Caltanissetta, le risorse del Recovery Fund per la rinascita economica e sociale della città - QdS

Caltanissetta, le risorse del Recovery Fund per la rinascita economica e sociale della città

redazione

Caltanissetta, le risorse del Recovery Fund per la rinascita economica e sociale della città

venerdì 05 Marzo 2021 - 00:00

Riceviamo e pubblichiamo le considerazioni di una nostro lettore, Liborio Bevilacqua

Caro Direttore,

In qualità di medico in pensione, già primario di Anestesia e Rianimazione presso l’Ospedale S.Elia, in considerazione del drammatico e apparentemente irreversibile declino di Caltanissetta, città dove sono nato e vissuto e alla quale sono affettivamente molto legato, e in considerazione altresì della odierna opportunità offerta dai finanziamenti del Recovery Fund, non avendo alcun interesse personale da perseguire per sé o per i propri familiari, propongo all’attenzione una ipotesi di progetto che potrebbe contribuire alla soluzione di pressanti problemi della città tutta.

Come sappiamo Caltanissetta, famosa fino agli anni cinquanta del secolo scorso come distretto minerario per l’estrazione dello zolfo,oggi dispone di due edifici ancora in buone condizioni strutturali,quali il Ricovero Testasecca e l’ex “Ospizio di Beneficenza”, che in passato svolsero un apprezzato e valido ruolo nell’opera di assistenza, scolarizzazione, formazione e di avviamento all’artigianato dei minori orfani,soprattutto figli dei minatori vittime dei frequenti incidenti di lavoro in miniera. Da quegli Istituti uscirono validissimi tipografi, ebanisti, musicanti, sarte e ricamatrici.

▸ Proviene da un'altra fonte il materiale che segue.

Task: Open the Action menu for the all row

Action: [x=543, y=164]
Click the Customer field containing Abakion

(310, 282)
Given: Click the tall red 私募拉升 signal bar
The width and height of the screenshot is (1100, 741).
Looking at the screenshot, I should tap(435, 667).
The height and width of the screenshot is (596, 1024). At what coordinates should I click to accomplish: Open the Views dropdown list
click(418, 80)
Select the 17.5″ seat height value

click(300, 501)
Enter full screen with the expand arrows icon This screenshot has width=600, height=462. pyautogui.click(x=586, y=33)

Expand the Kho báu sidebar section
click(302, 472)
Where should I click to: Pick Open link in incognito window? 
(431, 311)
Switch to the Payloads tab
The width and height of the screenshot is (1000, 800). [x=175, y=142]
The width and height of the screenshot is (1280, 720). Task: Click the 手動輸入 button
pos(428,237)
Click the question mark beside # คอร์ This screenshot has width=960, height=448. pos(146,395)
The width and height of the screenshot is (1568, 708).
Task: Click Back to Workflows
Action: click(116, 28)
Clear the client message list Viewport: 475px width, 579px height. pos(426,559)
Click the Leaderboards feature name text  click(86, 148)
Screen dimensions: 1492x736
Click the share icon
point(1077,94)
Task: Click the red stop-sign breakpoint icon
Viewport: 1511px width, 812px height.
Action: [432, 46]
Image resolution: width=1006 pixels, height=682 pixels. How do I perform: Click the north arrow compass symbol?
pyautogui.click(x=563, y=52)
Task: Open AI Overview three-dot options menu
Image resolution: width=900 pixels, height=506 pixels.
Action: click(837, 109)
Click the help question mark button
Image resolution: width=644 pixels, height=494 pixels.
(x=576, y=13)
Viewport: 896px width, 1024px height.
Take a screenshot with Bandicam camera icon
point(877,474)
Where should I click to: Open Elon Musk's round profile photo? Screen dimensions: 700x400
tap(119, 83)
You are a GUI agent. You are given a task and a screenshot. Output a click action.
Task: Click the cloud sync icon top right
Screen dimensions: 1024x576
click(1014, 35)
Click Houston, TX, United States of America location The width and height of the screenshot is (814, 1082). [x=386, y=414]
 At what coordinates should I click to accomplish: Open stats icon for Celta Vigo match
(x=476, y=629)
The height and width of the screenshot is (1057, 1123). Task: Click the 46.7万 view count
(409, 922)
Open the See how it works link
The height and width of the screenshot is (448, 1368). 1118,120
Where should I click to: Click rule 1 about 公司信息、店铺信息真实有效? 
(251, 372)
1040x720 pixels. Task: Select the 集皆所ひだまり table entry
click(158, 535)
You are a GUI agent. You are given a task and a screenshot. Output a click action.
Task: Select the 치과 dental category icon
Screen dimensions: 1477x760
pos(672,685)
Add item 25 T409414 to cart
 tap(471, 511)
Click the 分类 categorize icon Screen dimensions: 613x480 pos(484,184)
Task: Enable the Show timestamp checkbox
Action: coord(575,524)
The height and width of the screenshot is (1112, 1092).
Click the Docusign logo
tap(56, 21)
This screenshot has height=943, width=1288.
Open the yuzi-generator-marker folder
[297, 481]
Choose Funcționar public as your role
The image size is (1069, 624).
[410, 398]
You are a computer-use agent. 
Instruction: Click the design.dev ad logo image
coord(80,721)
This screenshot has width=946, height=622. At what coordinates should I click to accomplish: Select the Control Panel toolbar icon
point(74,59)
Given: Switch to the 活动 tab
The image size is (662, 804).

Oggi queste strutture, da anni lasciate in parte all’abbandono e al saccheggio, potrebbero, con un finanziamento europeo, essere recuperate e destinate all’accoglienza, scolarizzazione e avviamento al lavoro dei numerosi immigrati minori non accompagnati che quasi giornalmente approdano sulle coste della Sicilia e sovente sono destinati a diventare preda dello sfruttamento da parte della malavita organizzata, dispersi per tutta l’Europa.

Non è da trascurare inoltre che la città dispone di una ricca e variegata offerta formativa che comprende tutte le scuole di ogni ordine e grado, tutte di buon livello,in grado di soddisfare qualsiasi esigenza e percorso di studi. Tali attività, oltre all’alto significato etico e umanitario, chiaramente avrebbero una positiva ricaduta sulla economia della città, con la creazione di posti di lavoro, freno al continuo spopolamento, e all’attivazione di un indotto economico virtuoso.

Vorrei sottolineare altresì che Caltanissetta, negli ultimi decenni, è stata continuamente e progressivamente depauperata e privata di valide strutture amministrative economicamente vitali, quali il Distretto militare, La Banca d’Italia, numerosi sportelli bancari, la Centrale Telefonica, con la inevitabile perdita di posti di lavoro che hanno costretto alla emigrazione interi nuclei familiari e soprattutto i giovani, in altre regioni italiane o straniere, con il conseguente dissolvimento del tessuto socio-economico della città. Di contro si sono spese ingenti somme nella realizzazione di cosiddetti centri di aggregazione, auditorium, strutture museali, non solo poco produttivi, ma anche scarsamente utilizzati, mentre si sono vanificate le speranze riposte nell’avvio di un polo universitario e nel Cefpas ,struttura dalle grandi virtuali potenzialità, destinata alla formazione e aggiornamento del personale sanitario. In tale quadro sconfortante, spero che questa mia proposta possa trovare attenzione e benevola considerazione.